SITUS BERITA TERBARU

Jaga Rupiah, BI Intervensi

Friday, November 29, 2013
Jaga Rupiah, BI Intervensi

JAKARTA, KOMPAS.com - Nilai tukar rupiah terhadap dollar AS melemah semakin dalam, Kamis (28/11). Rupiah nyaris menyentuh Rp 12.000 per dollar AS. Oleh karena itu, Bank Indonesia melanjutkan intervensi pasar untuk menjaga volatilitas nilai tukar rupiah dan menjaga ketersediaan valuta asing.

Berdasarkan kurs referensi Jakarta Interbank Spot Dollar Rate (Jisdor), kemarin, nilai tukar rupiah Rp 11.930 per dollar AS. Sejak April 2009, posisi ini merupakan yang terendah.

Akan tetapi, nilai dollar AS di bank dan pedagang lebih tinggi daripada kurs tengah Bank Indonesia (BI) tersebut.

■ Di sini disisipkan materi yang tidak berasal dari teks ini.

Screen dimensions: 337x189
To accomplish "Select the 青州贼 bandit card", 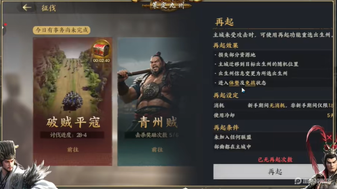I will (x=156, y=102).
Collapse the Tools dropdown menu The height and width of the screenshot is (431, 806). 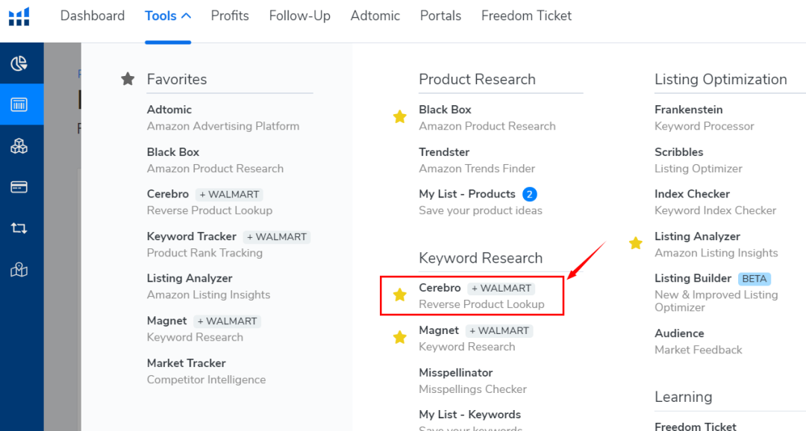click(x=168, y=16)
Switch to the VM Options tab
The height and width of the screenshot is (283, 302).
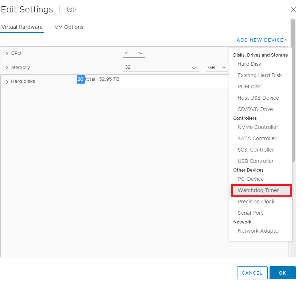point(69,27)
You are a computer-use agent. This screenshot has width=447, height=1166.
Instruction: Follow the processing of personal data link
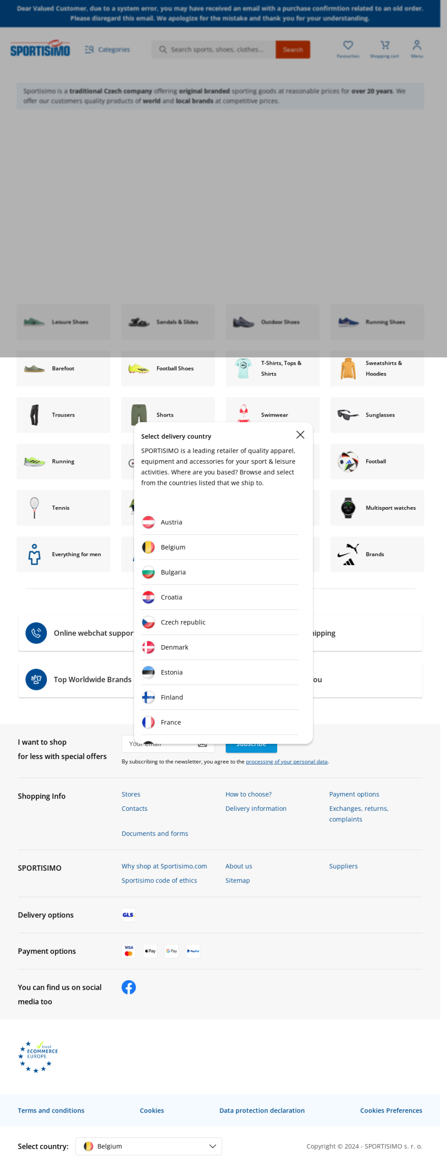point(287,761)
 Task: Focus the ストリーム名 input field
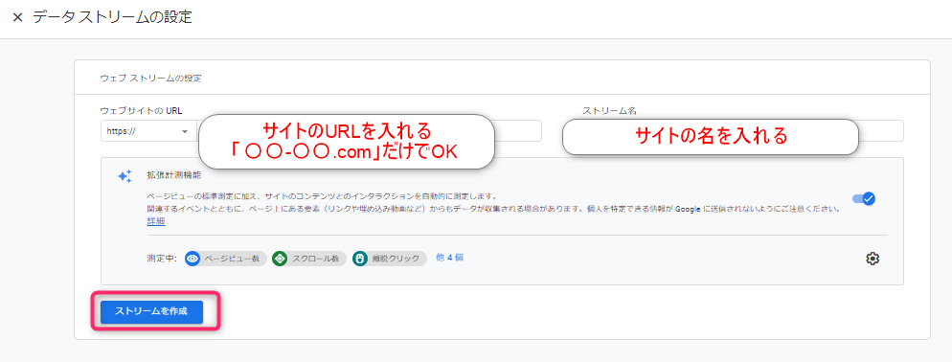pyautogui.click(x=734, y=131)
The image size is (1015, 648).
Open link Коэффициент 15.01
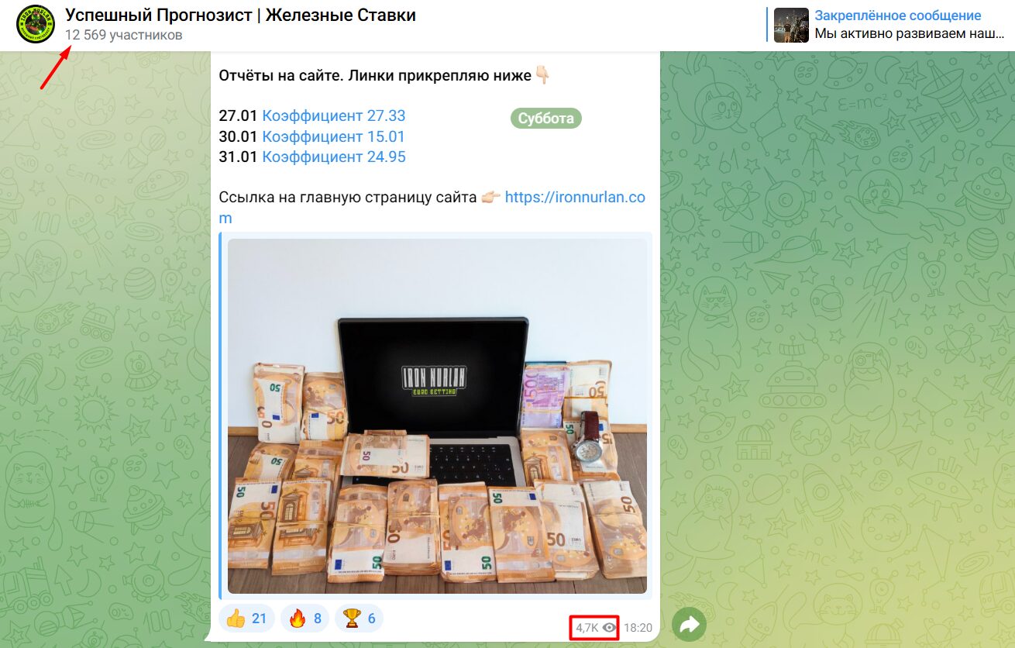tap(334, 136)

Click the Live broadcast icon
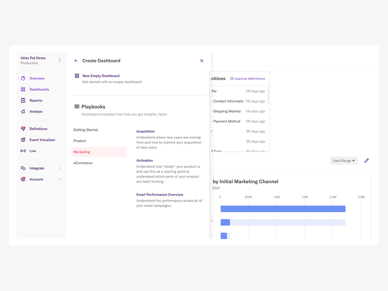(x=23, y=151)
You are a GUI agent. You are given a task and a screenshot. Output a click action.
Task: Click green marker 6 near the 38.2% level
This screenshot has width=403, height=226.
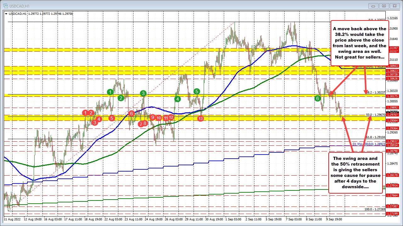(317, 98)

Nilai tukar rupiah terhadap dollar AS di Bank Mandiri Rp 11.893 (beli) dan Rp 12.087 (jual) per dollar AS. Di Bank BCA, Rp 11.980 (beli) dan Rp 12.060 (jual) per dollar AS. Di Bank Commonwealth Indonesia Rp 11.997 (beli) dan Rp 12.125 (jual) per dollar AS.

Indeks Harga Saham Gabungan (IHSG) juga ditutup melemah, tertekan penurunan rupiah. IHSG ditutup turun 17,56 poin (0,41 persen) ke posisi 4.233,93.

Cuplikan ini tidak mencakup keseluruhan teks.